You remembered to cover the error case.  Appreciated!

> diff --git a/tests/qapi-schema/qapi-schema-test.json b/tests/qapi-schema/qapi-schema-test.json
> index 9abf175fe0..1a850fe171 100644
> --- a/tests/qapi-schema/qapi-schema-test.json
> +++ b/tests/qapi-schema/qapi-schema-test.json
> @@ -147,6 +147,7 @@
>    'returns': 'UserDefTwo' }
>  
>  { 'command': 'cmd-success-response', 'data': {}, 'success-response': false }
> +{ 'command': 'coroutine-cmd', 'data': {}, 'coroutine': true }
>  
>  # Returning a non-dictionary requires a name from the whitelist
>  { 'command': 'guest-get-time', 'data': {'a': 'int', '*b': 'int' },
> diff --git a/tests/qapi-schema/qapi-schema-test.out b/tests/qapi-schema/qapi-schema-test.out
> index 9bd3c4a490..fdc349991a 100644
> --- a/tests/qapi-schema/qapi-schema-test.out
> +++ b/tests/qapi-schema/qapi-schema-test.out
> @@ -203,6 +203,8 @@ command user_def_cmd2 q_obj_user_def_cmd2-arg -> UserDefTwo
>      gen=True success_response=True boxed=False oob=False preconfig=False
>  command cmd-success-response None -> None
>      gen=True success_response=False boxed=False oob=False preconfig=False
> +command coroutine-cmd None -> None
> +    gen=True success_response=True boxed=False oob=False preconfig=False coroutine=True
>  object q_obj_guest-get-time-arg
>      member a: int optional=False
>      member b: int optional=True

Preferably with the "not implemented" status clarified:
Reviewed-by: Markus Armbruster <armbru@redhat.com>

Markus Armbruster March 5, 2020, 3:30 p.m.
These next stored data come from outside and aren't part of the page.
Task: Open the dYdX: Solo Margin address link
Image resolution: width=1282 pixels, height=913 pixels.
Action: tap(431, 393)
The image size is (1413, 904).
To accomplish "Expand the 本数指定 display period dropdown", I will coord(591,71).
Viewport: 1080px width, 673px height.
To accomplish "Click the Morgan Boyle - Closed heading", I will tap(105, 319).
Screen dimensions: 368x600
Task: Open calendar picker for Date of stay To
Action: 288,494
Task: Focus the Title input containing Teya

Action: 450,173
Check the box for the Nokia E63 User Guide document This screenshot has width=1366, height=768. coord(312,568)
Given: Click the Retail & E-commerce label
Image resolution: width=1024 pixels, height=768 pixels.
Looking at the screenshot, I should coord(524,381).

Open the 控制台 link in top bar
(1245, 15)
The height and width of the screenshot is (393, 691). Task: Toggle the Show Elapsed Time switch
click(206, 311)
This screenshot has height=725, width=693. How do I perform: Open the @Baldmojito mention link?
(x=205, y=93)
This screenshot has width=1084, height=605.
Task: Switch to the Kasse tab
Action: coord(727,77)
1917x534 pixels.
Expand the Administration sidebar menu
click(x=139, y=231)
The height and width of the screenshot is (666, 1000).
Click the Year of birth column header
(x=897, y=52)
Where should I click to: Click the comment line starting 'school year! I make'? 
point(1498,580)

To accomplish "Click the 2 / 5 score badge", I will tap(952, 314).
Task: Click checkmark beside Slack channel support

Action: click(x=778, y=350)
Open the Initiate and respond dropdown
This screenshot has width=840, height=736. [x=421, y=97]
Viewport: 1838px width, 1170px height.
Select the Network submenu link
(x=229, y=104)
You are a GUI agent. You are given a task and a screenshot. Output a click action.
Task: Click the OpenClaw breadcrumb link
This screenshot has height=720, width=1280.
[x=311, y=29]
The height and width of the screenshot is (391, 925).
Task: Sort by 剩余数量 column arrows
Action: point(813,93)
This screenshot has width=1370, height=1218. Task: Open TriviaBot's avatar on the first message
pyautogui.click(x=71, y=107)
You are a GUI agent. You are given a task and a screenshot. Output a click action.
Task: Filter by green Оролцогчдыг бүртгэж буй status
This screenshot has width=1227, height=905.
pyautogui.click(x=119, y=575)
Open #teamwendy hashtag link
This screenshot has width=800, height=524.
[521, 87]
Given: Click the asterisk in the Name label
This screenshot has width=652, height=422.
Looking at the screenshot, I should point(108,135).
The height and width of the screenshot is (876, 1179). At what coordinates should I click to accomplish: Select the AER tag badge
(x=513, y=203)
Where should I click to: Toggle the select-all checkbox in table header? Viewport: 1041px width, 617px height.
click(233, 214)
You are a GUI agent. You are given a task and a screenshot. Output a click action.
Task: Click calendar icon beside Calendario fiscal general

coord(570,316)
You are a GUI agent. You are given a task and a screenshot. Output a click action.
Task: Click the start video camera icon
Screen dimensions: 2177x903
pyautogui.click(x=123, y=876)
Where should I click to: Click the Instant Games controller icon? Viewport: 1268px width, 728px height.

UTC | #6

Kevin Wolf <kwolf@redhat.com> writes:

> Am 22.01.2020 um 07:32 hat Markus Armbruster geschrieben:
>> Kevin Wolf <kwolf@redhat.com> writes:
>> 
>> > This patch adds a new 'coroutine' flag to QMP command definitions that
>> > tells the QMP dispatcher that the command handler is safe to be run in a
>> > coroutine.
>> 
>> I'm afraid I missed this question in my review of v3: when is a handler
>> *not* safe to be run in a coroutine?
>
> That's a hard one to answer fully.
>
> Basically, I think the biggest problem is with calling functions that
> change their behaviour if run in a coroutine compared to running them
> outside of coroutine context. In most cases the differences like having
> a nested event loop instead of yielding are just fine, but they are
> still subtly different.
>
> I know this is vague, but I can assure you that problematic cases exist.
> I hit one of them with my initial hack that just moved everything into a
> coroutine. It was related to graph modifications and bdrv_drain and
> resulted in a hang. For the specifics, I would have to try and reproduce
> the problem again.

I'm afraid it's even more complicated.

Monitors (HMP and QMP) run in the main loop.  Before this patch, HMP and
QMP commands run start to finish, one after the other.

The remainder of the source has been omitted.